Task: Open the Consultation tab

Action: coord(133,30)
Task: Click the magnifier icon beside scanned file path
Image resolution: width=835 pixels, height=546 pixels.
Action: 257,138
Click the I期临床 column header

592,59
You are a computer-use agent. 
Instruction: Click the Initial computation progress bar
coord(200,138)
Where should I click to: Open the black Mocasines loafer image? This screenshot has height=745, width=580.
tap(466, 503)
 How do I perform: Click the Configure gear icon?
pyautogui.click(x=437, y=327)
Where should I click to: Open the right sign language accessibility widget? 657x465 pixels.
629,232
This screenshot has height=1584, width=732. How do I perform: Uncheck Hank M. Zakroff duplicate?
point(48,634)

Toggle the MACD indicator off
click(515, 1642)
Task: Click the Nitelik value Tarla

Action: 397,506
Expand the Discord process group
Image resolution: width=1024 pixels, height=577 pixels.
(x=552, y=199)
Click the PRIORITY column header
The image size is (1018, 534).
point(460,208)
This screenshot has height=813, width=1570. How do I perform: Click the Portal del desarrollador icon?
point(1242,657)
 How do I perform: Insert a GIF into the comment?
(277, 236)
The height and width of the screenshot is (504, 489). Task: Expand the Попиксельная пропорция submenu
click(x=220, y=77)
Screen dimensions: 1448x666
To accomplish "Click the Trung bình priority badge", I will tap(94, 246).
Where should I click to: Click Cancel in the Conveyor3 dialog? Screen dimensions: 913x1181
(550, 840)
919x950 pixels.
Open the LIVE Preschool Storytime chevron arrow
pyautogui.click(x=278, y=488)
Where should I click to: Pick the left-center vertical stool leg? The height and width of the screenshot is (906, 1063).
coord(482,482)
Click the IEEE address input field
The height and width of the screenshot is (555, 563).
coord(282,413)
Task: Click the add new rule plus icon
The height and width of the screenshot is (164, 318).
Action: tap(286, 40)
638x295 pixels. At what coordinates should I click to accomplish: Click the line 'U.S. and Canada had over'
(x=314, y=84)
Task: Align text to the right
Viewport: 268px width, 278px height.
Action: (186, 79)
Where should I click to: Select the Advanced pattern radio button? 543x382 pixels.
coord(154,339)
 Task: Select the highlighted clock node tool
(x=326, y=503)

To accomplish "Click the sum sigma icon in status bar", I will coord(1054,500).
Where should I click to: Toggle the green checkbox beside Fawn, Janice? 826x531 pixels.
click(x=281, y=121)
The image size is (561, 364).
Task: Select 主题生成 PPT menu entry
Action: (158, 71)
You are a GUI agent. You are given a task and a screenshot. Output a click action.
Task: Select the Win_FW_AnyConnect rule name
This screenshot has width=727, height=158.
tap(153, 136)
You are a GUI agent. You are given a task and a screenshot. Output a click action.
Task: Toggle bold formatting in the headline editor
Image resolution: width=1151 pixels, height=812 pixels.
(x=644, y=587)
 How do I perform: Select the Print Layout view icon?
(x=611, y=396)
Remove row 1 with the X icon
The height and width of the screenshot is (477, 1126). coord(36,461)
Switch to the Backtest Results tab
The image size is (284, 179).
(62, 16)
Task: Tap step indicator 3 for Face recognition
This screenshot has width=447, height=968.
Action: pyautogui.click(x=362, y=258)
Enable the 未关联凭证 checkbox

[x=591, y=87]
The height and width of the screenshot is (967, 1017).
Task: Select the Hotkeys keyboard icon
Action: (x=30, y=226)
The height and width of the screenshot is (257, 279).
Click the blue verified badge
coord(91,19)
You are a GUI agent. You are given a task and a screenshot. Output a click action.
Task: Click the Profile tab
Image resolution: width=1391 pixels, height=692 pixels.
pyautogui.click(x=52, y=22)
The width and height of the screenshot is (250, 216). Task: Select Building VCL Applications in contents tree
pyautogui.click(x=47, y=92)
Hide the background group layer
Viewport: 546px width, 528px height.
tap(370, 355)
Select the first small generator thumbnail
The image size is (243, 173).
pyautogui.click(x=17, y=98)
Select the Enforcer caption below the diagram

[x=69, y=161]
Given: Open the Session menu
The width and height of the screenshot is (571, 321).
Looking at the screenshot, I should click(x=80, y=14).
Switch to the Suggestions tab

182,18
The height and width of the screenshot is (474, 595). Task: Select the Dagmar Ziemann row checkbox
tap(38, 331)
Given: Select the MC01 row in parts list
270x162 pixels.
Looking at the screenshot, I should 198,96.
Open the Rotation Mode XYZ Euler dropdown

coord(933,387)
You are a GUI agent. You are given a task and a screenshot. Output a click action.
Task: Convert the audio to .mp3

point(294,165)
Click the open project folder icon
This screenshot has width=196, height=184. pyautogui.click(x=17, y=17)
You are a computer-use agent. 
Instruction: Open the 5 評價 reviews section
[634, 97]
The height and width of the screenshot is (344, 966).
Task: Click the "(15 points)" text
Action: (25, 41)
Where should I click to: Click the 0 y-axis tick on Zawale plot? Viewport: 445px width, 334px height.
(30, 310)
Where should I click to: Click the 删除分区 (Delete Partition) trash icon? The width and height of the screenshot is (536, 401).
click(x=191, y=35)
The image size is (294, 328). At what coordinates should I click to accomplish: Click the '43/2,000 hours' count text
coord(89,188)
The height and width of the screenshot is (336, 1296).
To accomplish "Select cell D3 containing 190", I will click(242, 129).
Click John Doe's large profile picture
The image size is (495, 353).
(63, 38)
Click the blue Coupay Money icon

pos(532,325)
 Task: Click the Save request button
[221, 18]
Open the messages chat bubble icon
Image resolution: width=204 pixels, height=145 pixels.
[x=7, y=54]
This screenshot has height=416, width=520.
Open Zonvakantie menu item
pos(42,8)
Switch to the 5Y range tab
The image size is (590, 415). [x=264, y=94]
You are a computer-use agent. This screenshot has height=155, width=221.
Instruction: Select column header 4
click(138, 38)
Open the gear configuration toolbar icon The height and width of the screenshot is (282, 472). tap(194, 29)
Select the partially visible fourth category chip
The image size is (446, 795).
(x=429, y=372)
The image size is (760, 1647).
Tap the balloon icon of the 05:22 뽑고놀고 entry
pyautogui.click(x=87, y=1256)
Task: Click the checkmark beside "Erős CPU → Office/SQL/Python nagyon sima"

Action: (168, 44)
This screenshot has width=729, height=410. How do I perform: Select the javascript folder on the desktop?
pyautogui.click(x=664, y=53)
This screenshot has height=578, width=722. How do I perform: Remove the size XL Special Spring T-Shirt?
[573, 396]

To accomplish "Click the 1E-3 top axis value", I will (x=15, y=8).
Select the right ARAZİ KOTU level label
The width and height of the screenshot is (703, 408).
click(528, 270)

■ EXERCISE DESCRIPTION:
Write the records out again, character for character.

■ RESULT OF THE TASK:
Task: Open the Consultation tab

Action: coord(133,30)
Task: Click the magnifier icon beside scanned file path
Image resolution: width=835 pixels, height=546 pixels.
Action: 257,138
Click the I期临床 column header

592,59
You are a computer-use agent. 
Instruction: Click the Initial computation progress bar
coord(200,138)
Where should I click to: Open the black Mocasines loafer image? This screenshot has height=745, width=580.
tap(466, 503)
 How do I perform: Click the Configure gear icon?
pyautogui.click(x=437, y=327)
Where should I click to: Open the right sign language accessibility widget? 657x465 pixels.
629,232
This screenshot has height=1584, width=732. How do I perform: Uncheck Hank M. Zakroff duplicate?
point(48,634)

Toggle the MACD indicator off
click(515, 1642)
Task: Click the Nitelik value Tarla

Action: 397,506
Expand the Discord process group
Image resolution: width=1024 pixels, height=577 pixels.
(x=552, y=199)
Click the PRIORITY column header
The image size is (1018, 534).
point(460,208)
This screenshot has height=813, width=1570. How do I perform: Click the Portal del desarrollador icon?
point(1242,657)
 How do I perform: Insert a GIF into the comment?
(277, 236)
The height and width of the screenshot is (504, 489). Task: Expand the Попиксельная пропорция submenu
click(x=220, y=77)
Screen dimensions: 1448x666
To accomplish "Click the Trung bình priority badge", I will tap(94, 246).
Where should I click to: Click Cancel in the Conveyor3 dialog? Screen dimensions: 913x1181
(550, 840)
919x950 pixels.
Open the LIVE Preschool Storytime chevron arrow
pyautogui.click(x=278, y=488)
Where should I click to: Pick the left-center vertical stool leg? The height and width of the screenshot is (906, 1063).
coord(482,482)
Click the IEEE address input field
The height and width of the screenshot is (555, 563).
coord(282,413)
Task: Click the add new rule plus icon
The height and width of the screenshot is (164, 318).
Action: tap(286, 40)
638x295 pixels. At what coordinates should I click to accomplish: Click the line 'U.S. and Canada had over'
(x=314, y=84)
Task: Align text to the right
Viewport: 268px width, 278px height.
Action: (186, 79)
Where should I click to: Select the Advanced pattern radio button? 543x382 pixels.
coord(154,339)
 Task: Select the highlighted clock node tool
(x=326, y=503)

To accomplish "Click the sum sigma icon in status bar", I will coord(1054,500).
Where should I click to: Toggle the green checkbox beside Fawn, Janice? 826x531 pixels.
click(x=281, y=121)
The image size is (561, 364).
Task: Select 主题生成 PPT menu entry
Action: (158, 71)
You are a GUI agent. You are given a task and a screenshot. Output a click action.
Task: Select the Win_FW_AnyConnect rule name
This screenshot has width=727, height=158.
tap(153, 136)
You are a GUI agent. You are given a task and a screenshot. Output a click action.
Task: Toggle bold formatting in the headline editor
Image resolution: width=1151 pixels, height=812 pixels.
(x=644, y=587)
 How do I perform: Select the Print Layout view icon?
(x=611, y=396)
Remove row 1 with the X icon
The height and width of the screenshot is (477, 1126). coord(36,461)
Switch to the Backtest Results tab
The image size is (284, 179).
(62, 16)
Task: Tap step indicator 3 for Face recognition
This screenshot has width=447, height=968.
Action: pyautogui.click(x=362, y=258)
Enable the 未关联凭证 checkbox

[x=591, y=87]
The height and width of the screenshot is (967, 1017).
Task: Select the Hotkeys keyboard icon
Action: (x=30, y=226)
The height and width of the screenshot is (257, 279).
Click the blue verified badge
coord(91,19)
You are a GUI agent. You are given a task and a screenshot. Output a click action.
Task: Click the Profile tab
Image resolution: width=1391 pixels, height=692 pixels.
pyautogui.click(x=52, y=22)
The width and height of the screenshot is (250, 216). Task: Select Building VCL Applications in contents tree
pyautogui.click(x=47, y=92)
Hide the background group layer
Viewport: 546px width, 528px height.
tap(370, 355)
Select the first small generator thumbnail
The image size is (243, 173).
pyautogui.click(x=17, y=98)
Select the Enforcer caption below the diagram

[x=69, y=161]
Given: Open the Session menu
The width and height of the screenshot is (571, 321).
Looking at the screenshot, I should click(x=80, y=14).
Switch to the Suggestions tab

182,18
The height and width of the screenshot is (474, 595). Task: Select the Dagmar Ziemann row checkbox
tap(38, 331)
Given: Select the MC01 row in parts list
270x162 pixels.
Looking at the screenshot, I should 198,96.
Open the Rotation Mode XYZ Euler dropdown

coord(933,387)
You are a GUI agent. You are given a task and a screenshot. Output a click action.
Task: Convert the audio to .mp3

point(294,165)
Click the open project folder icon
This screenshot has width=196, height=184. pyautogui.click(x=17, y=17)
You are a computer-use agent. 
Instruction: Open the 5 評價 reviews section
[634, 97]
The height and width of the screenshot is (344, 966).
Task: Click the "(15 points)" text
Action: (25, 41)
Where should I click to: Click the 0 y-axis tick on Zawale plot? Viewport: 445px width, 334px height.
(30, 310)
Where should I click to: Click the 删除分区 (Delete Partition) trash icon? The width and height of the screenshot is (536, 401).
click(x=191, y=35)
The image size is (294, 328). At what coordinates should I click to accomplish: Click the '43/2,000 hours' count text
coord(89,188)
The height and width of the screenshot is (336, 1296).
To accomplish "Select cell D3 containing 190", I will click(242, 129).
Click John Doe's large profile picture
The image size is (495, 353).
(63, 38)
Click the blue Coupay Money icon

pos(532,325)
 Task: Click the Save request button
[221, 18]
Open the messages chat bubble icon
Image resolution: width=204 pixels, height=145 pixels.
[x=7, y=54]
This screenshot has height=416, width=520.
Open Zonvakantie menu item
pos(42,8)
Switch to the 5Y range tab
The image size is (590, 415). [x=264, y=94]
You are a computer-use agent. This screenshot has height=155, width=221.
Instruction: Select column header 4
click(138, 38)
Open the gear configuration toolbar icon The height and width of the screenshot is (282, 472). tap(194, 29)
Select the partially visible fourth category chip
The image size is (446, 795).
(x=429, y=372)
The image size is (760, 1647).
Tap the balloon icon of the 05:22 뽑고놀고 entry
pyautogui.click(x=87, y=1256)
Task: Click the checkmark beside "Erős CPU → Office/SQL/Python nagyon sima"

Action: (168, 44)
This screenshot has width=729, height=410. How do I perform: Select the javascript folder on the desktop?
pyautogui.click(x=664, y=53)
This screenshot has height=578, width=722. How do I perform: Remove the size XL Special Spring T-Shirt?
[573, 396]

To accomplish "Click the 1E-3 top axis value", I will (x=15, y=8).
Select the right ARAZİ KOTU level label
The width and height of the screenshot is (703, 408).
click(528, 270)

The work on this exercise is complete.